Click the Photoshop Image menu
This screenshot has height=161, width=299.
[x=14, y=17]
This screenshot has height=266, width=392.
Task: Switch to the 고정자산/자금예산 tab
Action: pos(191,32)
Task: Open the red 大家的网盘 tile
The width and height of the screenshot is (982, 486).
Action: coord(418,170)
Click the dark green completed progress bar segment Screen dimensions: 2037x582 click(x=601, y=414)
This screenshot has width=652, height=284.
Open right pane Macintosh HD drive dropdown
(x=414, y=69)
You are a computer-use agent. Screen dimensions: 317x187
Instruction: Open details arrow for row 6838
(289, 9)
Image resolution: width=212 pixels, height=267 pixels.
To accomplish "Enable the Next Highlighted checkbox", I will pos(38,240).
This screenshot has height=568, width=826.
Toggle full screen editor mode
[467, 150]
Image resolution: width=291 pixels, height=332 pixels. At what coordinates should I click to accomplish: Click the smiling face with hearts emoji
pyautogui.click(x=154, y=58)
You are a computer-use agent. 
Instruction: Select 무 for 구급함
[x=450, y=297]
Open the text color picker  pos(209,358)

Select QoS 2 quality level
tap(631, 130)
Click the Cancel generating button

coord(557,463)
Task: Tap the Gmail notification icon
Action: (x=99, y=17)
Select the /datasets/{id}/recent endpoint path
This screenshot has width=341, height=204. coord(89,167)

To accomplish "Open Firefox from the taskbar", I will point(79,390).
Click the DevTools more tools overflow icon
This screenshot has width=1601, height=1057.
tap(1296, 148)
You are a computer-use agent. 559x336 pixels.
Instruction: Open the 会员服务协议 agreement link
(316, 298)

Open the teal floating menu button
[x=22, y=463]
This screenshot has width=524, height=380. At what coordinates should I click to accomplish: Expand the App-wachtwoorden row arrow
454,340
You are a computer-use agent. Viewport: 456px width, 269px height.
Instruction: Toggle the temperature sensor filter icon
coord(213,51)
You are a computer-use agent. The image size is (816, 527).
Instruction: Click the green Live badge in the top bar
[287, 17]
++++++++
Exercise requirements:
Starting at the line that contains "Toggle full screen editor mode" and stopping after the line that contains "Open the text", write out every line exactly as it appears above, and no other line.

Written response:
Toggle full screen editor mode
[467, 150]
Image resolution: width=291 pixels, height=332 pixels. At what coordinates should I click to accomplish: Click the smiling face with hearts emoji
pyautogui.click(x=154, y=58)
You are a computer-use agent. 
Instruction: Select 무 for 구급함
[x=450, y=297]
Open the text color picker  pos(209,358)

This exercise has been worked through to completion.